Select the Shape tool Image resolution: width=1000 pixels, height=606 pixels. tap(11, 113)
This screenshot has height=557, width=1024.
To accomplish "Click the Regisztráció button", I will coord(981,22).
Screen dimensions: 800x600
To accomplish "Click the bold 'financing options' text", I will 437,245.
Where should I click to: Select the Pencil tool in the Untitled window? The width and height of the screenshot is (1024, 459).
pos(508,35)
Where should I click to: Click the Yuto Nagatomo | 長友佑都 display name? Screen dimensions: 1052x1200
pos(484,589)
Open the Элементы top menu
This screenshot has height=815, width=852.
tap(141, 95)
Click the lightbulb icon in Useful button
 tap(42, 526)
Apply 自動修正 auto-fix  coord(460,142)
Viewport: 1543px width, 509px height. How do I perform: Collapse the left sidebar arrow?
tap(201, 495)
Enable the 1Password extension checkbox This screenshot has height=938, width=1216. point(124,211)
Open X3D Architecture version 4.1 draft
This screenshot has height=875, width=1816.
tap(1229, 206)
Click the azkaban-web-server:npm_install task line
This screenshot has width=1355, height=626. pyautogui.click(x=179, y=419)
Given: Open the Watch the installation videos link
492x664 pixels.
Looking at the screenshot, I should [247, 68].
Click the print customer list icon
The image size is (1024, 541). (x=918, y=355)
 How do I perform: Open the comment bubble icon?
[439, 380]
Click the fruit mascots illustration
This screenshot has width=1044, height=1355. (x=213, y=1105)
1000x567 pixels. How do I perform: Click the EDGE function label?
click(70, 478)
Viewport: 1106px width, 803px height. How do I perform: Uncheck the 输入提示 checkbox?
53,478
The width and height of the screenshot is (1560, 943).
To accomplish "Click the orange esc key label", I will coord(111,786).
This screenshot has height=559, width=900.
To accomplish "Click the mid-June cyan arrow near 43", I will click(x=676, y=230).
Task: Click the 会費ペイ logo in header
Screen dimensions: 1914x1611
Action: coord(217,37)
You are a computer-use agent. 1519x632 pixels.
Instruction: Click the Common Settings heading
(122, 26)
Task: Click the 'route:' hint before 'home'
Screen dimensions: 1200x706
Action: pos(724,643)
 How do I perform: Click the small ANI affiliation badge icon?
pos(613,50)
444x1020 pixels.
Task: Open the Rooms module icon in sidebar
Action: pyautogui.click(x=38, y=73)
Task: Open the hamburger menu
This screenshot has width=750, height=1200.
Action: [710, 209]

◆ ◆ ◆ ◆ ◆

[What needs to be done]
Print all of the data exactly as it was given.

[Result]
Select the Shape tool Image resolution: width=1000 pixels, height=606 pixels. tap(11, 113)
This screenshot has height=557, width=1024.
To accomplish "Click the Regisztráció button", I will coord(981,22).
Screen dimensions: 800x600
To accomplish "Click the bold 'financing options' text", I will 437,245.
Where should I click to: Select the Pencil tool in the Untitled window? The width and height of the screenshot is (1024, 459).
pos(508,35)
Where should I click to: Click the Yuto Nagatomo | 長友佑都 display name? Screen dimensions: 1052x1200
pos(484,589)
Open the Элементы top menu
This screenshot has height=815, width=852.
tap(141, 95)
Click the lightbulb icon in Useful button
 tap(42, 526)
Apply 自動修正 auto-fix  coord(460,142)
Viewport: 1543px width, 509px height. How do I perform: Collapse the left sidebar arrow?
tap(201, 495)
Enable the 1Password extension checkbox This screenshot has height=938, width=1216. point(124,211)
Open X3D Architecture version 4.1 draft
This screenshot has height=875, width=1816.
tap(1229, 206)
Click the azkaban-web-server:npm_install task line
This screenshot has width=1355, height=626. pyautogui.click(x=179, y=419)
Given: Open the Watch the installation videos link
492x664 pixels.
Looking at the screenshot, I should [247, 68].
Click the print customer list icon
The image size is (1024, 541). (x=918, y=355)
 How do I perform: Open the comment bubble icon?
[439, 380]
Click the fruit mascots illustration
This screenshot has width=1044, height=1355. (x=213, y=1105)
1000x567 pixels. How do I perform: Click the EDGE function label?
click(70, 478)
Viewport: 1106px width, 803px height. How do I perform: Uncheck the 输入提示 checkbox?
53,478
The width and height of the screenshot is (1560, 943).
To accomplish "Click the orange esc key label", I will coord(111,786).
This screenshot has height=559, width=900.
To accomplish "Click the mid-June cyan arrow near 43", I will click(x=676, y=230).
Task: Click the 会費ペイ logo in header
Screen dimensions: 1914x1611
Action: coord(217,37)
You are a computer-use agent. 1519x632 pixels.
Instruction: Click the Common Settings heading
(122, 26)
Task: Click the 'route:' hint before 'home'
Screen dimensions: 1200x706
Action: pos(724,643)
 How do I perform: Click the small ANI affiliation badge icon?
pos(613,50)
444x1020 pixels.
Task: Open the Rooms module icon in sidebar
Action: pyautogui.click(x=38, y=73)
Task: Open the hamburger menu
This screenshot has width=750, height=1200.
Action: [710, 209]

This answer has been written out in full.